Eugen Leitl eugen at leitl.org
Tue Aug 1 10:16:03 UTC 2006


On Tue, Aug 01, 2006 at 09:55:51AM +0100, BillK wrote:
> <http://www.msnbc.msn.com/id/13921601/wid/11915829/>
> 
> E-mail losing ground to IM, text messaging
> Young people driving switch to instant gratification communication

It does neatly fit with the observed decline of communication 
skills. Email already does horrors to your ability to maintain
focus and build cohesive narratives more than a couple paragraphs 
long, and IM and SMS just completely destroys verbal skills.
 
> E-mail is so last millennium. Young people see it as a good way to
> reach an elder — a parent, teacher or a boss — or to receive an
> attached file. But increasingly, the former darling of high-tech
> communication is losing favor to instant and text messaging, and to
> the chatter generated on blogs and social networking sites such as
> Facebook and MySpace.
> 
> The shift is starting to creep into workplace communication, too.
> 
> Much like home postal boxes have become receptacles for junk mail,
> bills and the occasional greeting card, electronic mailboxes have
> become cluttered with spam. That makes them a pain to weed through,
> and the problem is only expected to worsen as some e-mail providers
> allow online marketers to bypass spam filters for a fee.
> 
> Beyond that, e-mail has become most associated with school and work.

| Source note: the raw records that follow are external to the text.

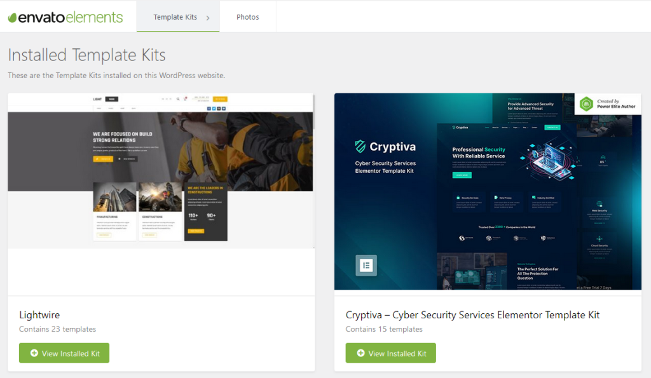Screen dimensions: 651x378
Task: Click the Cryptiva shield logo in the preview
Action: pyautogui.click(x=360, y=147)
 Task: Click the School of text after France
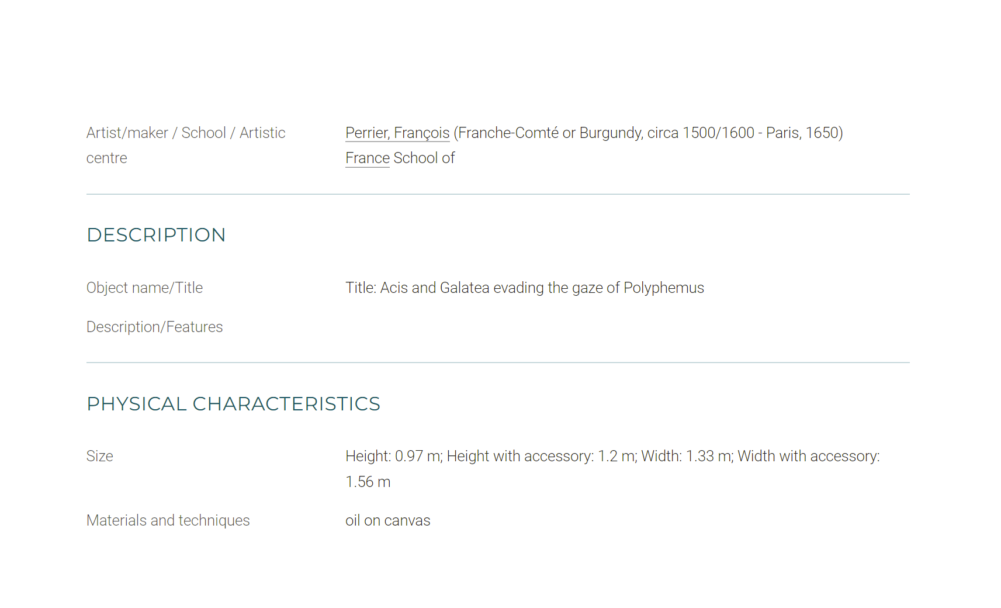point(424,158)
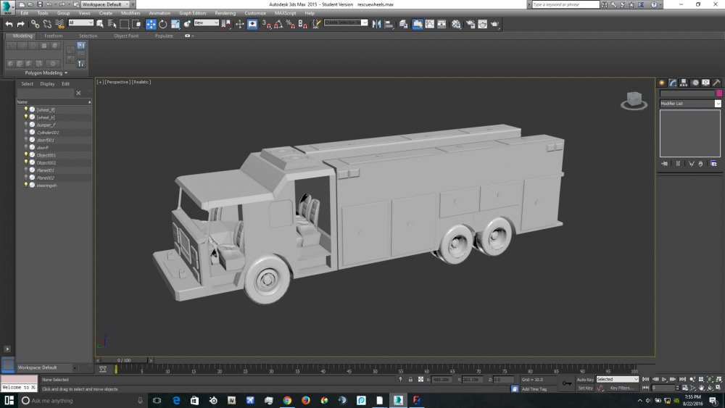Click the pink object color swatch
This screenshot has height=408, width=725.
(x=718, y=93)
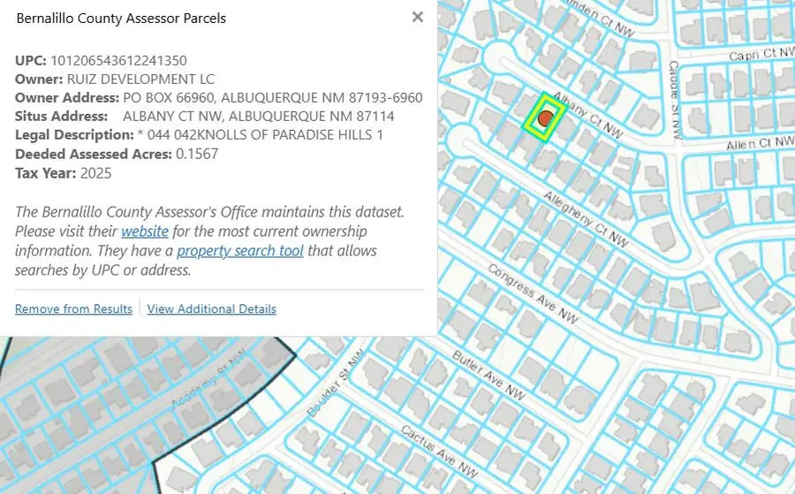Select the Allen Ct NW street label

(758, 143)
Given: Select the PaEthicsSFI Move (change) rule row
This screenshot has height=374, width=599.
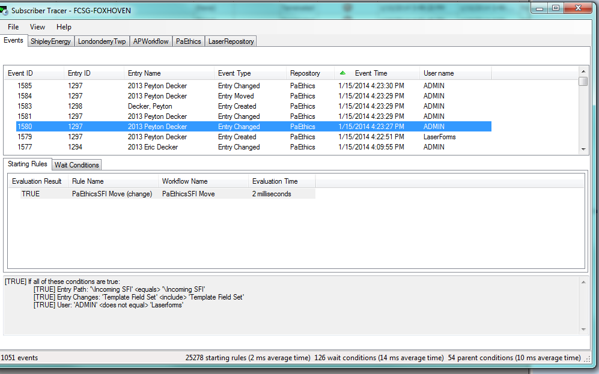Looking at the screenshot, I should (x=112, y=194).
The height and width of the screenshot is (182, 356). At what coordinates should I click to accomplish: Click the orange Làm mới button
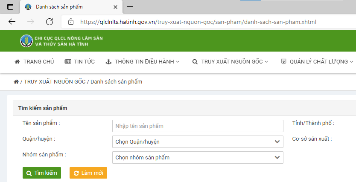(x=88, y=173)
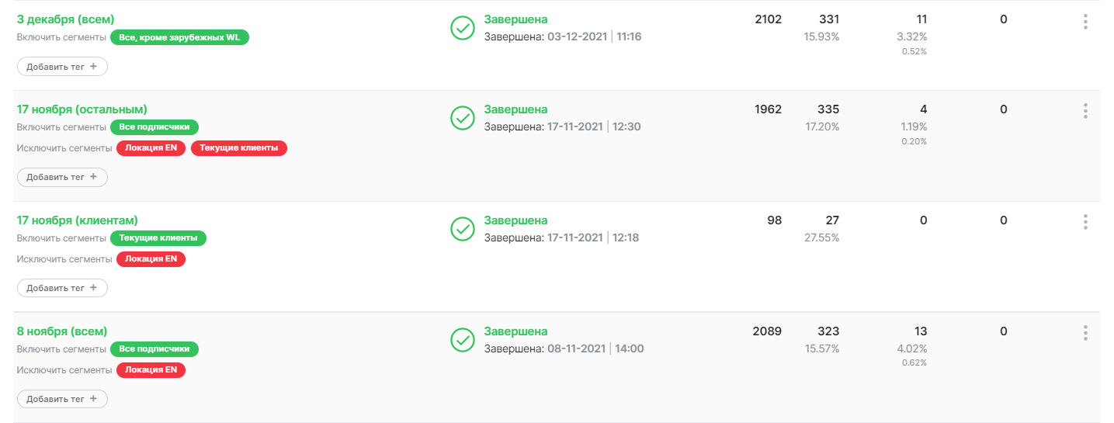Open the campaign 17 ноября (остальным)
This screenshot has height=423, width=1114.
click(82, 109)
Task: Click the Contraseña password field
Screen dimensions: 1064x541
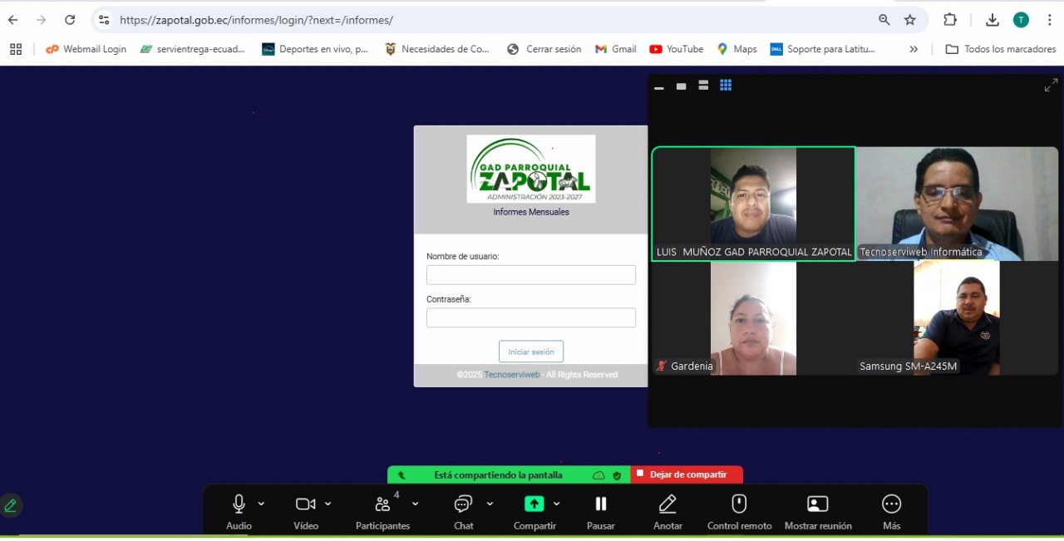Action: 530,317
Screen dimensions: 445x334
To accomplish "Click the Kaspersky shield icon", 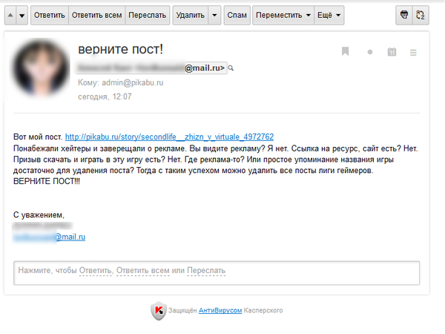I will tap(157, 310).
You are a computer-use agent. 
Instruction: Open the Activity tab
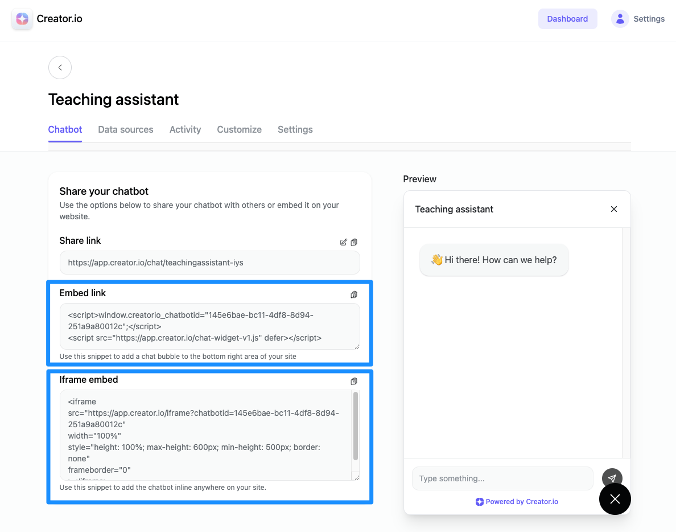click(x=185, y=129)
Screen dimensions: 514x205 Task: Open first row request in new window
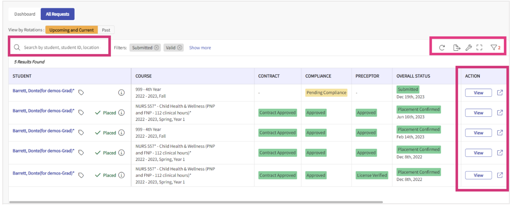click(x=500, y=93)
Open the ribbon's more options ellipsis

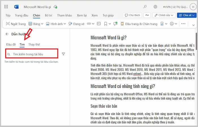(183, 24)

Oh, how absolutely dreadful. School! Work! Why bother, if we can
have fun on WoW or SecondLife? Inability to hold a steady job?
Look -- a bright and shiny object! Neat! ...what were you saying? 

> "It used to be just fun," says Danah Boyd, a doctoral candidate who
> studies social media at the University of California, Berkeley. "Now
> it's about parents and authority."
> 
> It means that many people often don't respond to e-mails unless they have to.
> 
> Boyd's own Web page carries this note: "please note that i'm months
> behind on e-mail and i may not respond in a timely manner." She, too,
> is more easily reached with the "ping" of an instant message.

Have you ever tried working when the damned "ping" would interrupt you
every half a minute? But hey, it's only work, right? That boring thing,
with authorities one has to report to? Fuck that, let's go play WoW.
 
> "And there is a very strong sense that the migration away from e-mail
> continues," says Lee Rainie, the director at Pew.